Physiological effects of repeated foliar application of magnetite nanoparticles on maize plants

Iron is an essential micronutrient which is highly unavailable for plants in calcareous soils. Although the application of nanoparticles (NPs) to plants has been recently implemented, their long-term effects have not been studied yet. The objective of this study was to investigate whether the treatment of maize plants with 100 ppm iron nanoparticles (Fe-NPs) through their life cycle would affect the development of the second generation. The plants were treated with or without 100 ppm of Fe-NPs and 100 ppm of Fe-Ch, and their seeds were planted to obtain the second generation.

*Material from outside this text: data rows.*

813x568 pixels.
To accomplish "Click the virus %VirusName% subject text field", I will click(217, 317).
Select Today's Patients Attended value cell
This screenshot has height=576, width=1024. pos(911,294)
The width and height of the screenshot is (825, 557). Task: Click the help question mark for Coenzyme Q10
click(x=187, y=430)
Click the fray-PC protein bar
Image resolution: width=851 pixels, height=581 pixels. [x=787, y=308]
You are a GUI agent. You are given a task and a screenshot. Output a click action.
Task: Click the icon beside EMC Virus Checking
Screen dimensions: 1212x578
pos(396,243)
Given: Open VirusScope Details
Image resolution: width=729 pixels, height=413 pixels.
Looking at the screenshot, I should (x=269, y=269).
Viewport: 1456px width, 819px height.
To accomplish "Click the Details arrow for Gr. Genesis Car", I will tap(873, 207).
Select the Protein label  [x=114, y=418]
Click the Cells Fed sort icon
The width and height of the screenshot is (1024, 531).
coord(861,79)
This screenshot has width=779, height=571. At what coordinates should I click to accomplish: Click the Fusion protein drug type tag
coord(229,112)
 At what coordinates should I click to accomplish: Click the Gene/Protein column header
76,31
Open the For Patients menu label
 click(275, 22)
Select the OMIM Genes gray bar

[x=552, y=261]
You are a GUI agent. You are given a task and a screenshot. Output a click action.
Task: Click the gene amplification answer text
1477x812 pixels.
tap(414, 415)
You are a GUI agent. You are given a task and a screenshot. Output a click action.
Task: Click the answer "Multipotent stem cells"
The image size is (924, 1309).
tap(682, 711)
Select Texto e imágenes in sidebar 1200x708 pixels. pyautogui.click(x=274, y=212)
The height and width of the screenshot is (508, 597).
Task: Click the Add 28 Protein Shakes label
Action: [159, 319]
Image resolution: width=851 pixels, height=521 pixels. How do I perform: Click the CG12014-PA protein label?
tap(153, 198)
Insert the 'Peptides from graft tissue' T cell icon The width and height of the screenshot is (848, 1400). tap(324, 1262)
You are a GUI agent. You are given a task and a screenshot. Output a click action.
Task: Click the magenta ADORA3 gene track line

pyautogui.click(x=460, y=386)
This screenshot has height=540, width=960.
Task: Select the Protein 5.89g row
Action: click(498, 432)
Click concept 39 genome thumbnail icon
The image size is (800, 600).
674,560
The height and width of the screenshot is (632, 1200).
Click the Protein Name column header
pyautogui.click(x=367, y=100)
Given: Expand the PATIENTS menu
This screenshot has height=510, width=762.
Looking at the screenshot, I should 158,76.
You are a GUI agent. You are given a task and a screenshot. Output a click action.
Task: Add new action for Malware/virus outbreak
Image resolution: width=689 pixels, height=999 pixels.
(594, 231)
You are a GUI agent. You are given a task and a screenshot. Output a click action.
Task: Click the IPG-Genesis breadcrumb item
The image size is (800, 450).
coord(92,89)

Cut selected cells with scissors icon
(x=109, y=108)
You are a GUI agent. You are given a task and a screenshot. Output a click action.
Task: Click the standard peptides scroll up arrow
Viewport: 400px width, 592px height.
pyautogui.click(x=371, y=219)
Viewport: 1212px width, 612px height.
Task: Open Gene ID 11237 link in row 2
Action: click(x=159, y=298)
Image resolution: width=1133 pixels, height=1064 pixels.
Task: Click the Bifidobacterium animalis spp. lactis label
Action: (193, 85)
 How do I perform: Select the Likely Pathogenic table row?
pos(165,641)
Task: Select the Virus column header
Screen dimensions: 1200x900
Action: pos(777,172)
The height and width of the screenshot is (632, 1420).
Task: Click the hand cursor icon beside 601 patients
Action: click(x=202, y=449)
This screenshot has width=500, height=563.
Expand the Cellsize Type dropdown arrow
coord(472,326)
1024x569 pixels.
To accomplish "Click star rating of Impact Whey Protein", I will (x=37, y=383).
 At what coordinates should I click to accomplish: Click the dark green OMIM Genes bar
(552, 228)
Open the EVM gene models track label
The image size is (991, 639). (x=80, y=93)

The latter were again treated with or without Fe-NPs and Fe-Ch, and the results of two generations were compared. In the first generation, Fe-NPs treatments improved maize photosynthesis and hydrogen peroxide (H2O2) scavenging capacity and lowered the rate of membrane lipid peroxidation, compared to the control and Fe-Ch-treated plants. The improvement of calcium, Fe2+, total iron and ferritin contents was more pronounced in Fe-NPs treatments. However, the second progeny of Fe-NPs-treated plants showed less biomass, lower contents of chlorophyll, protein and calcium, and lower H2O2 scavenging capacity but higher amount of total iron content, compared with the control group and the first generation. In comparison, no adverse effects on growth parameters were observed in the plants which were treated with Fe-Ch for two subsequent generations, while their total iron and ferritin contents were remarkable. Due to the adverse effects of Fe-NPs in the second generation, more caution in its application for consecutive years is recommended.